Lo autorreferencial atraviesa todo el espectáculo: la falta de lógica de los libretos, la necesidad  de ser capaz de permanecer dentro del  personaje y poder  salir de él a partir de una ejecución crítica, parodia del “belcantismo”, ironías  sobre los tics  y debilidades de las divas, los alcances del virtuosismo. A  pesar de este desmontaje del mito la “insolencia” de esta obra  la perfección de su ejecución (una expresividad que domina la dirección del sonido, el encadenamiento de los sonidos,  la graduación  de la intensidad, el manejo del tempo y el ritmo) acaba reforzando decididamente el género operístico y la belleza de la música. También tiene cabida lo autobiográfico y confesional material de los sucesivos monólogos en el que analiza su relación con las exigencias del género, su conflictiva vida como mujer (de la infancia a la madurez), sus miedos o inseguridades como artista, los fracasos sentimentales. 

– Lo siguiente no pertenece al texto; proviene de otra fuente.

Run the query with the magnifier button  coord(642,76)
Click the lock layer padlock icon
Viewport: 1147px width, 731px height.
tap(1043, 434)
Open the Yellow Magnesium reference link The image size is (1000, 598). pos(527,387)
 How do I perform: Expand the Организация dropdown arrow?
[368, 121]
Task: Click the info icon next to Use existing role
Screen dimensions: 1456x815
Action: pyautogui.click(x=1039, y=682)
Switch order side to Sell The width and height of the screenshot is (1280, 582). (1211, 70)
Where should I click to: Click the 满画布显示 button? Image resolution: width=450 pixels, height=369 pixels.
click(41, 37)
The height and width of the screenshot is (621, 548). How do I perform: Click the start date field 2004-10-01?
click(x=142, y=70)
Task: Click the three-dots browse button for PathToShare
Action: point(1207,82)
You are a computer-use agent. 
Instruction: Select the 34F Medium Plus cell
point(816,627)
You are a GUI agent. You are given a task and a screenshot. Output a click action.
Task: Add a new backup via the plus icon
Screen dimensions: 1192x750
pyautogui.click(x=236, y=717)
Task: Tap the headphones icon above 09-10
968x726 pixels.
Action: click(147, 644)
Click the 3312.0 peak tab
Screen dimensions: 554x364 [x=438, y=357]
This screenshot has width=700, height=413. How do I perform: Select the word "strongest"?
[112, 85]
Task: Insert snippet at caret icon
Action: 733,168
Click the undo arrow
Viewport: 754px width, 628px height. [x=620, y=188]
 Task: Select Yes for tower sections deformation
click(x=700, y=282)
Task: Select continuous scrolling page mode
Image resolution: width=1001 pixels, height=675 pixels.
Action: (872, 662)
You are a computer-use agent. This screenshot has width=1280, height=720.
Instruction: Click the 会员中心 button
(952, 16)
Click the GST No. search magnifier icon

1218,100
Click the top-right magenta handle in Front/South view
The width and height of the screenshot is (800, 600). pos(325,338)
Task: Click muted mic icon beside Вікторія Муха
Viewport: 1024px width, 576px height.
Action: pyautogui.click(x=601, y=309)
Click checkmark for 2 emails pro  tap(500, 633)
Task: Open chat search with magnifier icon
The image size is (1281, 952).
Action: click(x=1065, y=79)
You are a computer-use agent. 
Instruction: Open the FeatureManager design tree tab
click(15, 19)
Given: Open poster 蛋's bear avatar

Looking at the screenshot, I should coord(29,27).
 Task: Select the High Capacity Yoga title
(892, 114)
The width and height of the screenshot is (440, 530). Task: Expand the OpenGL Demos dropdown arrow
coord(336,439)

Jaime Kogan, quien dirigió piezas de teatro y óperas solía repetir en sus cursos “La ópera y el teatro se espían mutuamente”. La malcriada no hace sino confirmar esta opinión. Las arias teatralizan la voz, y la voz conduce de lo imaginario a lo simbólico, hace posible que lo visto se transforme en entendido y que el sonido  devenga imagen[5]. Los objetos narran: en lugar del teléfono blanco de las divas, un teléfono rojo en el que se anuncia un amor no correspondido;  la silla- escalera, el pájaro disecado revelador del artificio y la vieja valija que guarda los objetos de la actriz, remite a un género cercano al viejo varieté estructurado en secuencias unitarias que satirizaban mistificaciones y tabúes; la muñeca, como objeto mágico e inquietante, deja de verse como objeto manipulado y se impregna de todo lo que le pasa  al cuerpo de la actriz.
En este punto, hay que reconocer el talento del director Rodrigo Cárdenas, que apunta a construir un espectáculo sustentado en el equilibrio interpretativo con  los elementos sonoros y gestuales, y el arriesgado juego de combinar sucesivamente, presentación y representación.